OBJECTIVES: The purpose of this study was to study the underlying molecular mechanisms of the protective cardiac effects of physical exercise. BACKGROUND: Telomere-regulating proteins affect cellular senescence, survival, and regeneration. METHODS: C57/Bl6 wild-type, endothelial nitric oxide synthase (eNOS)-deficient and telomerase reverse transcriptase (TERT)-deficient mice were randomized to voluntary running or no running wheel conditions (n = 8 to 12 per group). RESULTS: Short-term running (21 days) up-regulated cardiac telomerase activity to >2-fold of sedentary controls, increased protein expression of TERT and telomere repeat binding factor (TRF) 2, and reduced expression of the proapoptotic mediators cell-cycle-checkpoint kinase 2 (Chk2), p53, and p16. Myocardial and leukocyte telomere length did not differ between 3-week- and 6-month-old sedentary or running mice, but telomerase activity, TRF2 and TERT expression were persistently increased after 6 months and the expression of Chk2, p53, and p16 remained down-regulated. The exercise-induced changes were absent in both TERT(-/-) and eNOS(-/-) mice. Running increased cardiac expression of insulin-like growth factor (IGF)-1. Treatment with IGF-1 up-regulated myocardial telomerase activity >14-fold and increased the expression of phosphorylated Akt protein kinase and phosphorylated eNOS. To test the physiologic relevance of these exercise-mediated prosurvival pathways, apoptotic cardiomyopathy was induced by treatment with doxorubicin. Up-regulation of telomere-stabilizing proteins by physical exercise in mice reduced doxorubicin-induced p53 expression and potently prevented cardiomyocyte apoptosis in wild-type, but not in TERT(-/-) mice. CONCLUSIONS: Long- and short-term voluntary physical exercise up-regulates cardiac telomere-stabilizing proteins and thereby induces antisenescent and protective effects, for example, to prevent doxorubicin-induced cardiomyopathy. These beneficial cardiac effects are mediated by TERT, eNOS, and IGF-1.

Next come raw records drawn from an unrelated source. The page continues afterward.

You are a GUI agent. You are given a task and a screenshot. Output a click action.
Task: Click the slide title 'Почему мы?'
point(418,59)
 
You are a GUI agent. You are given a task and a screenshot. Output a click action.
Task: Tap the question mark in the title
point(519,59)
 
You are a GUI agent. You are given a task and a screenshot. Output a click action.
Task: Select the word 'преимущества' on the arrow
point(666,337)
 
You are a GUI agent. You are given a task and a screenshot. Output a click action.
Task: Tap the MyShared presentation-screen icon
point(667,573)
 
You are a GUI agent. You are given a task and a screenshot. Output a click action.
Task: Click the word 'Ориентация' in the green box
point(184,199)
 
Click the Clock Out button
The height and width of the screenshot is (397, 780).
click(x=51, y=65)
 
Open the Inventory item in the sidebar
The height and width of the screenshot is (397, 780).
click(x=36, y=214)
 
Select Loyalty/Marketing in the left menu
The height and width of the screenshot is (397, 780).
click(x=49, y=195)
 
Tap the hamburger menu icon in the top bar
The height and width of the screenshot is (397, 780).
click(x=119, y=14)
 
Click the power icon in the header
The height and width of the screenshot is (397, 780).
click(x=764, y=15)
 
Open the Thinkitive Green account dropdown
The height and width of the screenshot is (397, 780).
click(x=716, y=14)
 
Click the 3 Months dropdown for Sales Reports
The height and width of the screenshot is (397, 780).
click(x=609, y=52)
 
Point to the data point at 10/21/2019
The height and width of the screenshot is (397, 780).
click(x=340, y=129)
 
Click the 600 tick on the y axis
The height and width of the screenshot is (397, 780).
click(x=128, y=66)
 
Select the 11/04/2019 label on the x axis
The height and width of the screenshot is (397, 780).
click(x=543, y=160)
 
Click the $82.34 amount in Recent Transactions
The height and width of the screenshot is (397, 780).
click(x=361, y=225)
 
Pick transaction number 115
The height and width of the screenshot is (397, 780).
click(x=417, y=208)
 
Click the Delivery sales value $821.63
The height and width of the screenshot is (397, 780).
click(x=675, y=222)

Med Sci Sports Exerc. 2008 Jan;40(1):82-7.
The effects of regular strength training on telomere length in human skeletal muscle.

Kadi F, Ponsot E, Piehl-Aulin K, Mackey A, Kjaer M, Oskarsson E, Holm L.
Department of Health Sciences, Orebro University, Orebro, Sweden. Fawzi.Kadi@hi.oru.se

PURPOSE: The length of DNA telomeres is an important parameter of the proliferative potential of tissues. A recent study has reported abnormally short telomeres in skeletal muscle of athletes with exercise-associated fatigue. This important report raises the question of whether long-term practice of sports might have deleterious effects on muscle telomeres. Therefore, we aimed to compare telomere length of a group of power lifters (PL; N = 7) who trained for 8 ± 3 yr against that of a group of healthy, active subjects (C; N = 7) with no history of strength training. METHODS: Muscle biopsies were taken from the vastus lateralis, and the mean and minimum telomeric restriction fragments (TRF) (telomere length) were determined, using the Southern blot protocol previously used for the analysis of skeletal muscle. RESULTS: There was no abnormal shortening of telomeres in PL. On the contrary, the mean (P = 0.07) and the minimum (P = 0.09) TRF lengths in PL tended to be higher than in C. In PL, the minimum TRF length was inversely correlated to the individual records in squat (r = -0.86; P = 0.01) and deadlift (r = -0.88; P = 0.01). CONCLUSION: These results show for the first time that long-term training is not associated with an abnormal shortening of skeletal muscle telomere length. Although the minimum telomere length in PL remains within normal physiological ranges, a heavier load put on the muscles means a shorter minimum TRF length in skeletal muscle.